## Requirement
Nothing but the lines from the one containing "Task: Switch to the Monthly Payment tab" through the end of the entries below should be set down, each exactly as written.

----- The input

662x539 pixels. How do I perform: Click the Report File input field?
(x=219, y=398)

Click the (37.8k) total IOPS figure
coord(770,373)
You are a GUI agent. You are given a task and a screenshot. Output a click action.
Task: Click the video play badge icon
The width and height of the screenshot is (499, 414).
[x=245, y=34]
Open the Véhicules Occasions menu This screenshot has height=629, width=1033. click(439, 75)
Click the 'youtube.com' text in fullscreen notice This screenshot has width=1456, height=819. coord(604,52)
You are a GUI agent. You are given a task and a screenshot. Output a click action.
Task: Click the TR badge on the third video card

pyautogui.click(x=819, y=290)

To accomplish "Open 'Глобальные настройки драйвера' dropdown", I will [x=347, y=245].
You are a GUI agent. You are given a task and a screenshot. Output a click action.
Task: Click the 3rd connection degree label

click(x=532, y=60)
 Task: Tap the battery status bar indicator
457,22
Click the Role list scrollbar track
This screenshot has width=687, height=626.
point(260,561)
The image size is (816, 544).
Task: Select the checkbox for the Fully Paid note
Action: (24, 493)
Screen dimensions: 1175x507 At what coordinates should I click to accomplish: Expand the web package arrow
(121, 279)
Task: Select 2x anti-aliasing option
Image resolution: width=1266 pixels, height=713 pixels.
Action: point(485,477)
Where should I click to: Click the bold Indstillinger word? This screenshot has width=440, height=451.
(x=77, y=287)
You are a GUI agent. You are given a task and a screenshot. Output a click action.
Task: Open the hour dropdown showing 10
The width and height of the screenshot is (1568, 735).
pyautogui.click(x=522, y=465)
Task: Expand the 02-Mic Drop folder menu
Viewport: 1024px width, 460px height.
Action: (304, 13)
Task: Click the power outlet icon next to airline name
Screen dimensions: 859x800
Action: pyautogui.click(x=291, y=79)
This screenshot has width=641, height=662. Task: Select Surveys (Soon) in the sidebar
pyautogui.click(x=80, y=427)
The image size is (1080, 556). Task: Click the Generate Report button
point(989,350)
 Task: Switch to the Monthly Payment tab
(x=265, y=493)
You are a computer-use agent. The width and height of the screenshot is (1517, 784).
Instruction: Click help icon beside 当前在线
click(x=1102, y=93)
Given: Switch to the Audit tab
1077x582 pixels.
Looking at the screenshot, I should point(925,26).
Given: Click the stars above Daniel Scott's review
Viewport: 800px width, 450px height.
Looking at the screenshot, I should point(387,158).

----------

## Exercise output
 Task: Switch to the Monthly Payment tab
(x=265, y=493)
You are a computer-use agent. The width and height of the screenshot is (1517, 784).
Instruction: Click help icon beside 当前在线
click(x=1102, y=93)
Given: Switch to the Audit tab
1077x582 pixels.
Looking at the screenshot, I should point(925,26).
Given: Click the stars above Daniel Scott's review
Viewport: 800px width, 450px height.
Looking at the screenshot, I should point(387,158).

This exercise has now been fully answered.